▶ [Problem details] Skip all lines in the entries below that come before the one containing "IndiaSkills-2025 (269, 288)". Repeat that line and the rest exactly.

Records from a data collection:
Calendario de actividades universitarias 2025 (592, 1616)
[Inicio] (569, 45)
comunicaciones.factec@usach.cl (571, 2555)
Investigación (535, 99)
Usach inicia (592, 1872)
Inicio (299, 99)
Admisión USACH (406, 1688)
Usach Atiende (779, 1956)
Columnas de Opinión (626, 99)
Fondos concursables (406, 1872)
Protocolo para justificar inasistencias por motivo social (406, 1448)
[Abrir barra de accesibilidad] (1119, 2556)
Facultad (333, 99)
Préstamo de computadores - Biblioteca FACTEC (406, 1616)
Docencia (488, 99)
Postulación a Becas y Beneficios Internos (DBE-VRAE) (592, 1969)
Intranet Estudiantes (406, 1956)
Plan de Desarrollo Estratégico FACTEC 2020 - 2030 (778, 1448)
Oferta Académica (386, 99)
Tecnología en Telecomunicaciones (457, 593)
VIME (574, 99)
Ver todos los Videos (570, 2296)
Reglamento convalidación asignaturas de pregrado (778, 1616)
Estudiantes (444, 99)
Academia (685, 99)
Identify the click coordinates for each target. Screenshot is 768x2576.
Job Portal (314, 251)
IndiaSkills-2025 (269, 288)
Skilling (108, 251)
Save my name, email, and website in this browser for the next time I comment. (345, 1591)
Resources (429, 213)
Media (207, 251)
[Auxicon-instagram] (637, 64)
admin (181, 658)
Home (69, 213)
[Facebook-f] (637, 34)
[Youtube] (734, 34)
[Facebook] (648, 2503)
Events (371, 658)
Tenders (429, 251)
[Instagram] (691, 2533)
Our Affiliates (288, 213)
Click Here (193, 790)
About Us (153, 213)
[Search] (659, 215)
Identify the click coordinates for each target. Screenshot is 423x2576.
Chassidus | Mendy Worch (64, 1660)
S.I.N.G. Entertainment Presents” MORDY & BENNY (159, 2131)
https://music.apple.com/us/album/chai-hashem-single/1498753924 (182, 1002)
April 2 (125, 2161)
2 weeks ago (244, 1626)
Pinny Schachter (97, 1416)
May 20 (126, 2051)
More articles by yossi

▶ [Output]
IndiaSkills-2025 (269, 288)
Skilling (108, 251)
Save my name, email, and website in this browser for the next time I comment. (345, 1591)
Resources (429, 213)
Media (207, 251)
[Auxicon-instagram] (637, 64)
admin (181, 658)
Home (69, 213)
[Facebook-f] (637, 34)
[Youtube] (734, 34)
[Facebook] (648, 2503)
Events (371, 658)
Tenders (429, 251)
[Instagram] (691, 2533)
Our Affiliates (288, 213)
Click Here (193, 790)
About Us (153, 213)
[Search] (659, 215)
Identify the click coordinates for each target. Screenshot is 423x2576.
Chassidus | Mendy Worch (64, 1660)
S.I.N.G. Entertainment Presents” MORDY & BENNY (159, 2131)
https://music.apple.com/us/album/chai-hashem-single/1498753924 (182, 1002)
April 2 (125, 2161)
2 weeks ago (244, 1626)
Pinny Schachter (97, 1416)
May 20 (126, 2051)
More articles by yossi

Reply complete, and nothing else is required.